A Department-related Parliamentary Standing Committee connected Commerce, nether the chairpersonship of Dola Sen, visited Coimbatore connected Thursday and interacted with representatives of assorted textile and apparel associations connected the interaction of the US tariffs.
The 12-member committee visited Visakhapatnam and Chennai connected January 6 and 7 for a survey connected “Evaluation of India–US Trade Relations” and concluded the survey with the sojourn to Coimbatore.

A. Sakthivel, president of the Apparel Export Promotion Council, highlighted the crushed realities faced by the Indian apparel manufacture owed to the precocious tariffs. The U.S. accounts for astir 30% of India’s full readymade garments (RMG) exports, valued astatine astir $17 billion. While the manufacture was initially capable to negociate the reciprocal archetypal of 25% tariff, the further 25% penal tariff imposed has severely impacted exporters, helium said.

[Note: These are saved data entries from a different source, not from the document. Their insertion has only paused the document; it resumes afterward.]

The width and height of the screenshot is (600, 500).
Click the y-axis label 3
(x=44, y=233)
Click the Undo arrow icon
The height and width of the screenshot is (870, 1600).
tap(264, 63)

The apparel exporters are presently compelled to connection important discounts, adjacent arsenic they endure losses to clasp customers. If the existent tariff authorities continues and nary alleviation bundle is announced by the government, the apparel export assemblage volition spot occupation losses. Mr. Sakthivel urged the authorities to region the precocious headdress of ₹50 lakh announced nether the Interest Subvention Scheme and provide Duty Credit Scrip nether the Focus Market Scheme to the grade of 20% of FoB Value of exports.
The Confederation of Indian Textile Industry, the Southern India Mills Association, and the Cotton Textiles Export Promotion Council pointed retired that Vietnam, Bangladesh and Turkey person little tariff compared with India. Thus, the landing terms of a merchandise that is valued astatine $ 13 a portion (FOB value) is astatine slightest $4 dollars higher erstwhile shipped from India compared with these 3 countries.
According to a survey by the CITI, 33 % respondents said the July – September turnover declined by astir 50 % compared with the archetypal 4th of the fiscal year, 65 % said the authorities alleviation was inadequate, and the bid books are expected to spot 50 % decline.
The manufacture called for imperishable removal of 11 % import work connected cotton, 30 % collateral escaped loans nether the Emergency Credit Linked Guarantee Scheme and heighten the work drawback for fabric textile products.